40、四妖(1)

40、四妖(1)

趁他們在激烈比賽的時候,我們還是聊聊四妖吧。

一個正常到不能再正常的人和你擦肩而過,你會分心去想,這個人的身上有什麼故事,他經歷過什麼嗎?

也許很多人都會搖頭,誰會去關心那種和自己毫無關係的事。

但是陶傑會。

他的心思其實很細膩,細膩到和同齡孩子都不太相同。當別的孩子在小區里大吼大叫,捏著撿來的樹枝,玩著部落鬥爭的遊戲的時候;四妖卻站在陽台上,擔憂地望着他們。

「你也想去玩嗎?」一旁的母親蹲下來,她摸著小陶傑的頭,「去玩吧,不過記得要在吃晚飯之前回來哦。」

陶傑搖了搖頭,他並不是想去玩。

「為什麼他們要打架啊,打架多危險啊!」他稚嫩的聲音里,滿是不解和憂慮。

「他們不是在打架,他們只是在玩而已,沒有誰會真的傷害到彼此的。」母親耐心地向陶傑解釋,「你看他們,只是拿着木棍,沒有人真去揮舞它,而且大家的表情都很開心,不是嗎?」

小小的陶傑沒法理解,在他看來,那些孩子拿着棍子,就是一種暴力,他們只不過是在藉著所謂的「遊戲」,宣洩自己的暴行而已。
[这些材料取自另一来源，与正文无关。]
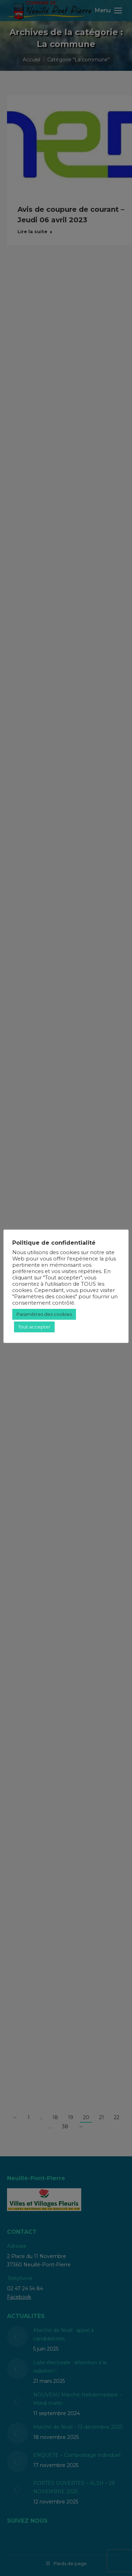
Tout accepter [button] (34, 1327)
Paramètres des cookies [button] (44, 1314)
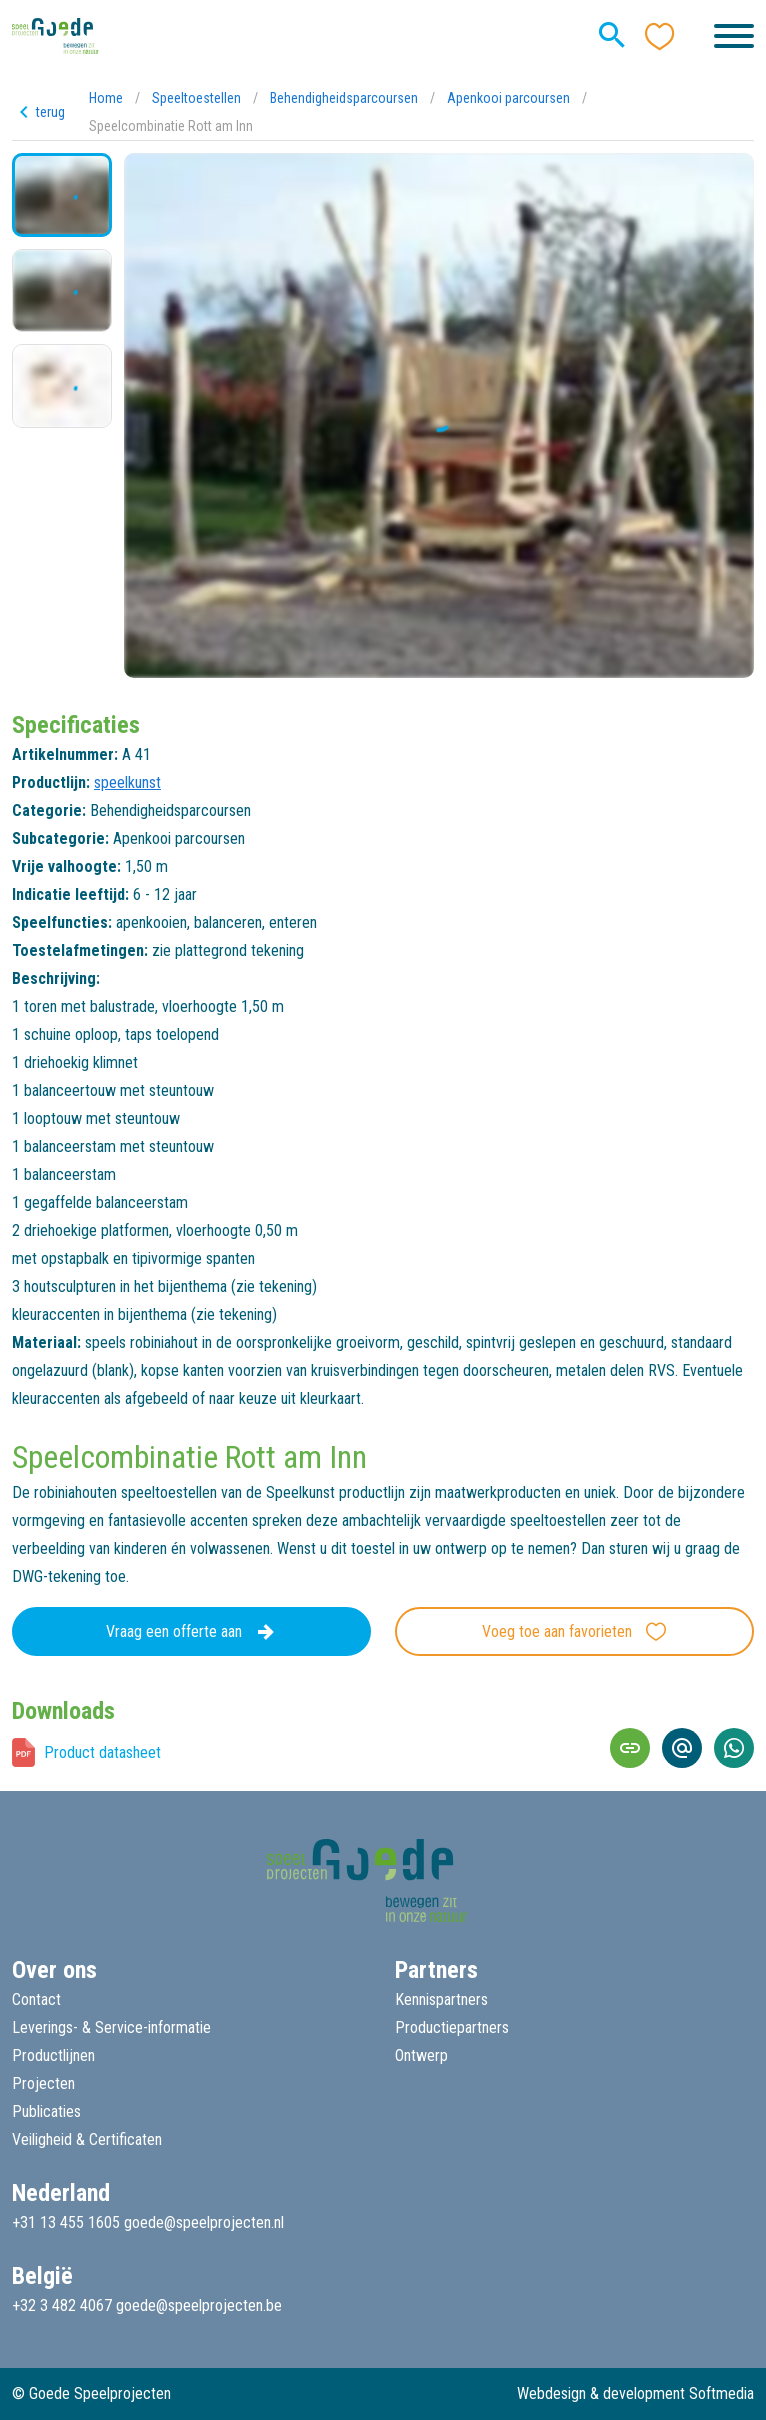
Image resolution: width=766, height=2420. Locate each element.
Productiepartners (452, 2027)
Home (106, 98)
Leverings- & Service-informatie (111, 2027)
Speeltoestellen (196, 98)
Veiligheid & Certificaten (87, 2139)
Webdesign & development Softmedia (635, 2393)
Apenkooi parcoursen (508, 98)
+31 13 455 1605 (66, 2222)
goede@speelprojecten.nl (204, 2222)
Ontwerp (421, 2055)
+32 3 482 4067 (62, 2305)
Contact (36, 1999)
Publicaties (46, 2111)
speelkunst (127, 782)
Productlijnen (53, 2055)
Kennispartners (441, 1999)
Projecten (43, 2083)
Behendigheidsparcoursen (344, 98)
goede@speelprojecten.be (199, 2305)
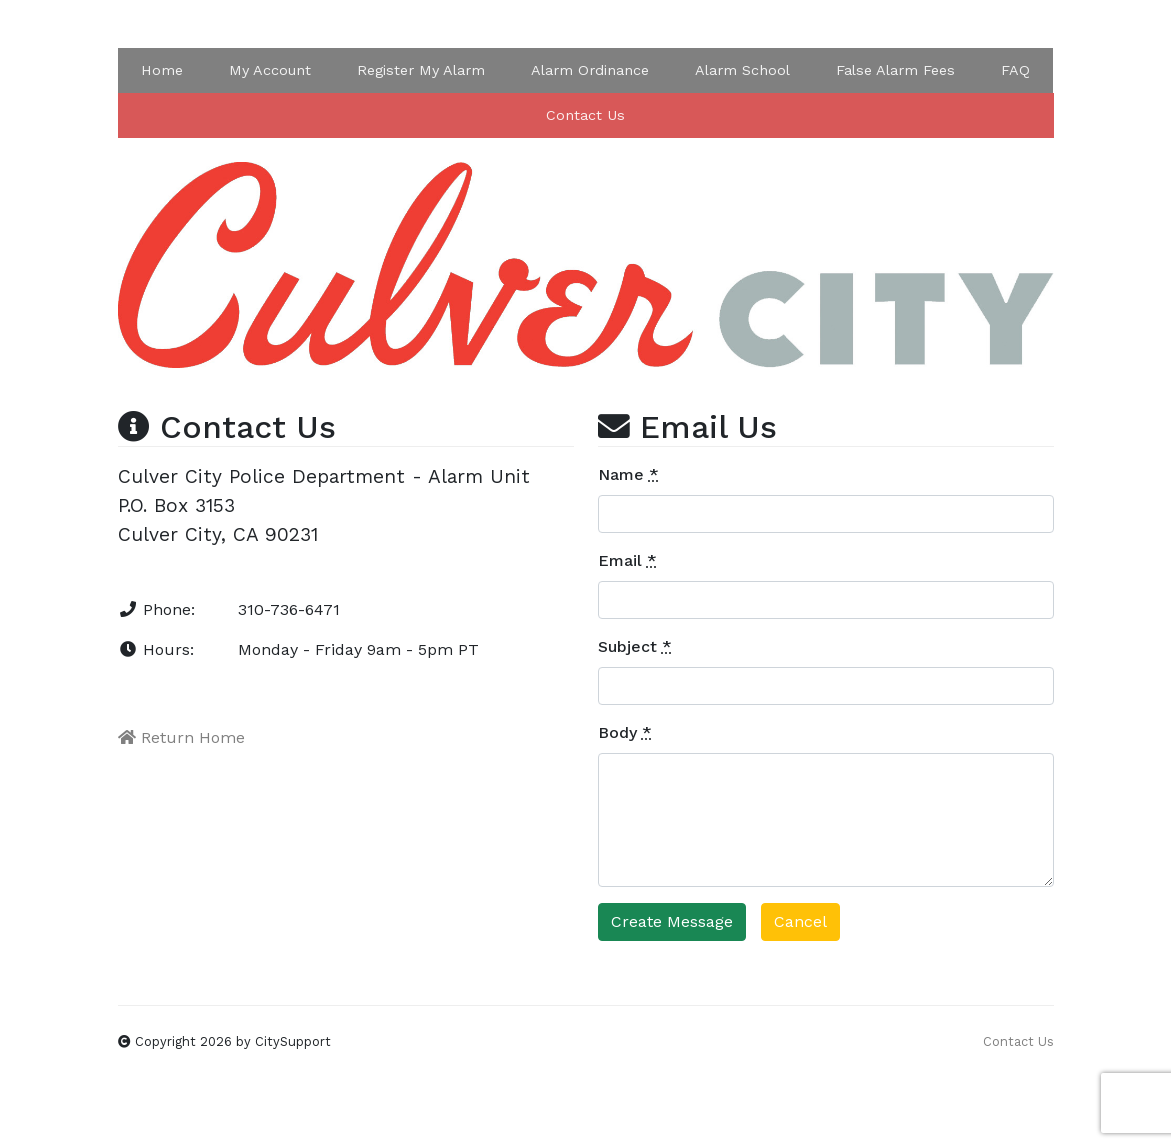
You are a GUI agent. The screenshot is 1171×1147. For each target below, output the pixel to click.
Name (628, 474)
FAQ (1015, 70)
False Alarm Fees (895, 70)
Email (627, 560)
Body (625, 732)
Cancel (800, 921)
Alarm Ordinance (590, 70)
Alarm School (742, 70)
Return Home (181, 737)
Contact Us (585, 115)
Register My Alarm (421, 70)
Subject (635, 646)
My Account (270, 70)
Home (162, 70)
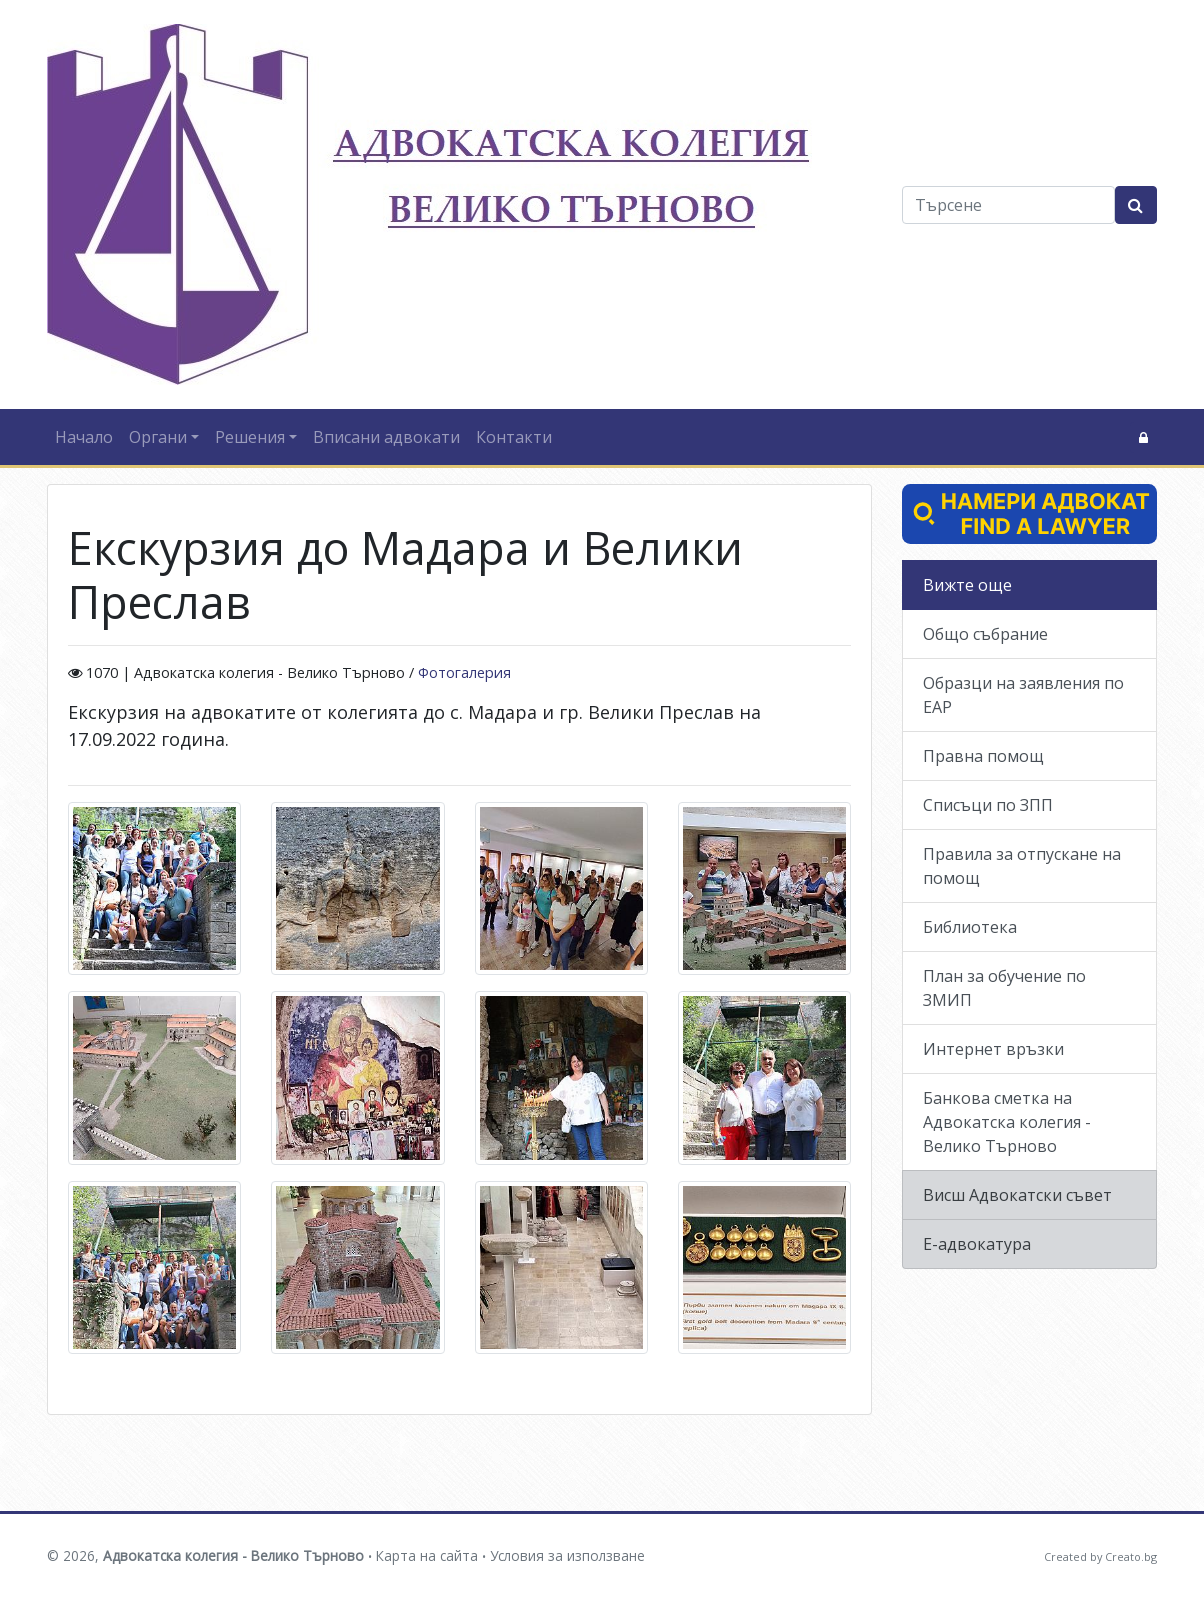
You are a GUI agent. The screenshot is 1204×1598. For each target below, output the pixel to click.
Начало (84, 437)
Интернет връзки (993, 1049)
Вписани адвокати (386, 437)
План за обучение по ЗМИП (1004, 988)
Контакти (514, 437)
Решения (250, 437)
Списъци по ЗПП (988, 805)
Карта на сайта (427, 1555)
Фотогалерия (464, 672)
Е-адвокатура (977, 1244)
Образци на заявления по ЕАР (1023, 695)
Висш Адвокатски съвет (1017, 1195)
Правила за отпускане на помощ (1022, 866)
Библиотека (970, 927)
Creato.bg (1131, 1556)
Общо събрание (985, 634)
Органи (158, 437)
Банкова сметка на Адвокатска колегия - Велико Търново (1007, 1122)
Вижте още (967, 585)
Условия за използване (567, 1555)
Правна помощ (983, 756)
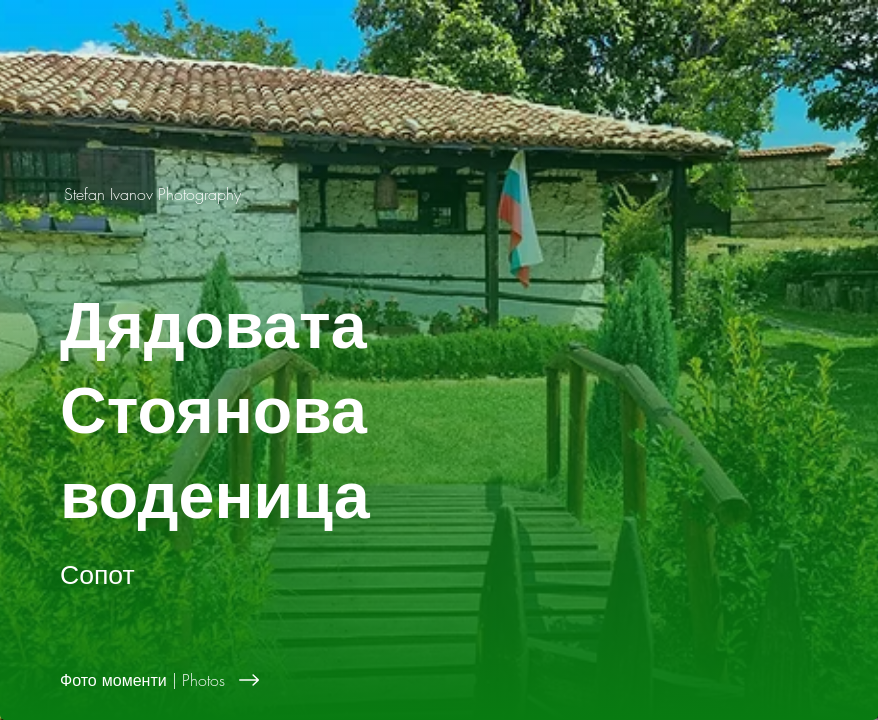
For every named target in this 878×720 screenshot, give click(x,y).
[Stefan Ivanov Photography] (154, 194)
他只好點點頭,最後局促地看了一眼那群孩子們,然後拉着母親的手,離開了陽台。

他沒有和那群孩子玩耍過,因為之後那些孩子真的就如同四妖所擔憂的那樣,彼此揮拳相向,最後鬧得不歡而散。平日裏小區里擾人的吵鬧也安息下來,偶爾會有寵物犬的叫聲,證明這座小區還沒有到無趣的境地。

寵物,陶傑也養過,就是在那段無趣的時間裏,他有了自己的第一隻寵物。當母親下班,提着一個小籠子回家的時候,他的注意力就全被吸引了。

籠子裏,是一隻雪白的兔子,它抽動着嘴巴,好奇的眼睛打量著周圍,像是一塊血紅的寶石。

「哇!是兔子!」陶傑高興地蹦了起來,他纏着母親,不停地問:「這是給我的嘛?」

「是的,你以後要好好對待它哦。」母親把籠子的把手交給了小陶傑。

她看見陶傑笑逐顏開的臉,心裏好受了些。

她和丈夫的工作都很忙,當陶傑才一歲的時候,她就重返了崗位,為此還和自己的婆婆吵了一架;她不想成為那種家庭主婦,就因為孩子和家庭,逐漸和社會隔離開來,最後脫節。

不是她不愛這個家庭,她很愛,但也正是因為如此,她才想要工作。她不想成為丈夫的累贅,不想成為家庭的寄生蟲,變成一個什麼都不懂,過時,嘮叨的家庭主婦。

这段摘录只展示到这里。